#### SET EXERCISE A:
Answer these questions from the report on the "Is Detroit contagious?" panel:
(i) In what venue was the Michigan Municipal League's conference held?
(ii) Who moderated the panel conversation?
(iii) Roughly how many politicians and community leaders did Bernstein address?
#### SET EXERCISE B:
Carry the report on the "Is Detroit contagious?" panel forward from its final sentence with a few more paragraphs.

#### SELECTED EXTRACT:
::::::

The discussion, called, “Is Detroit contagious?” was part of the closing breakfast of the Michigan Municipal League’s annual three-day conference at the Detroit Marriott in the Renaissance Center.
“Don’t wait till the crisis happens to get advice,” Douglas Bernstein, managing partner of Plunkett Cooney’s Banking, Bankruptcy and Creditors’ Rights Practice Group, told about 250 politicians and community leaders from across the state. “If you wait too long, it’s disaster recovery. The sooner you realize you might have a problem, the sooner you address it, the better.”
■ How Detroit went brokeThe answers may surprise you

Along with Bernstein, others on the panel were Eric Scorsone, an adviser to Detroit emergency manager Kevyn Orr and a Michigan State University municipal finance and regional economics expert; Gary Brown, a former Detroit councilman and now Orr’s chief operations officer; Detroit City Council President Saunteel Jenkins; Frank Shafroth, director of the Center for State and Local Leadership at George Mason University, and Jane Hudson Ridley of Standard & Poor’s rating services.
In a conversation moderated by Flint Mayor Dayne Walling, Jenkins said previous administrations made decisions based on positive financial outlooks that never materialized.

::::::

#### COLLECTED DATA:
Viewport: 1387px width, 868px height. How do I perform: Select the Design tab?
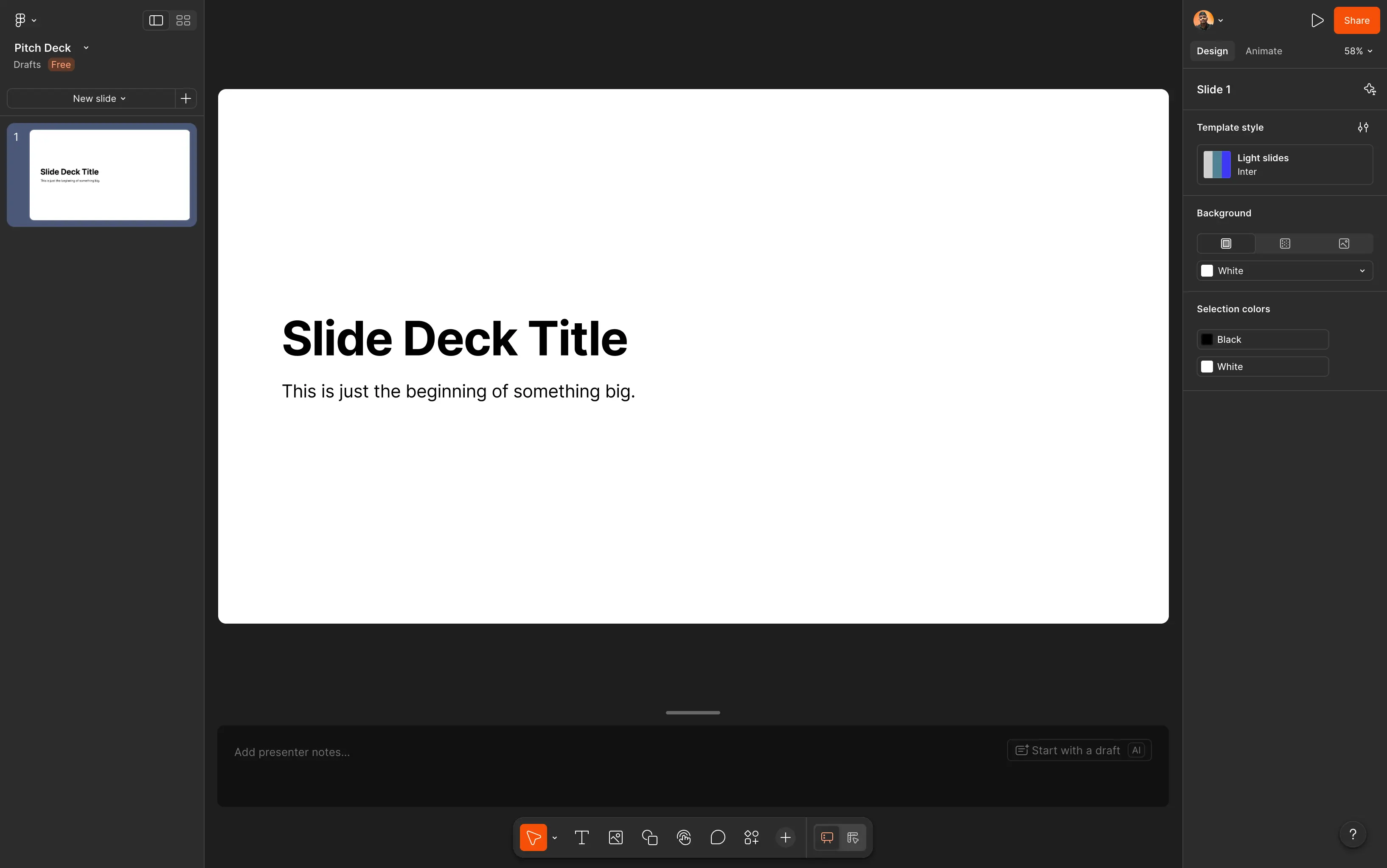(x=1212, y=51)
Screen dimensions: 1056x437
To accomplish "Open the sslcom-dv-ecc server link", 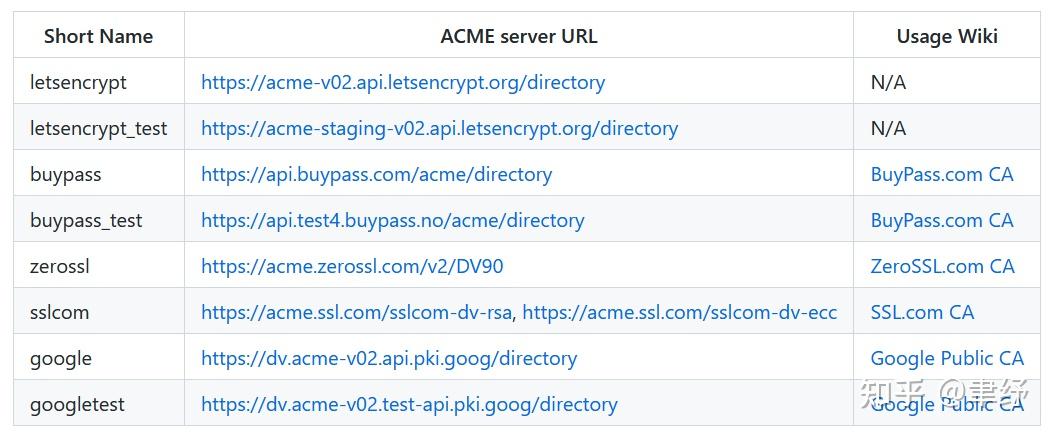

::::::

#### WRITTEN RESPONSE A:
(i) The Detroit Marriott in the Renaissance Center.
(ii) Flint Mayor Dayne Walling.
(iii) About 250.

#### WRITTEN RESPONSE B:
“This has come as a result of decades and decades of — some would call mismanagement — I would call it misunderstanding,” she said. “Government officials made decisions banking on an economy that did not turn around as they expected.”
Brown said four of Detroit’s previous budget managers said the same thing: The city overestimated revenue for years.
“If you don’t hear anything else I say today, you have to be realistic about the revenue that’s coming in and not overpromise on benefits you cannot sustain in the future,” Brown said. “That’s the thing that pushed us over the top.”
And while Hudson Ridley said Standard & Poor’s won’t allow Detroit’s bankruptcy to affect ratings for other Michigan cities, she warned that the bankruptcy could impact the city’s access to cash through bonds and other financial instruments for years.
“Those credit implications can linger,” she said.
The panel’s consensus was the state isn’t going to bail out Detroit, drawing comparisons of the federal bailout of theauto industry. But most on the panel felt Michigan needs to be more involved with struggling municipalities —some crippled by cuts to state revenue streams.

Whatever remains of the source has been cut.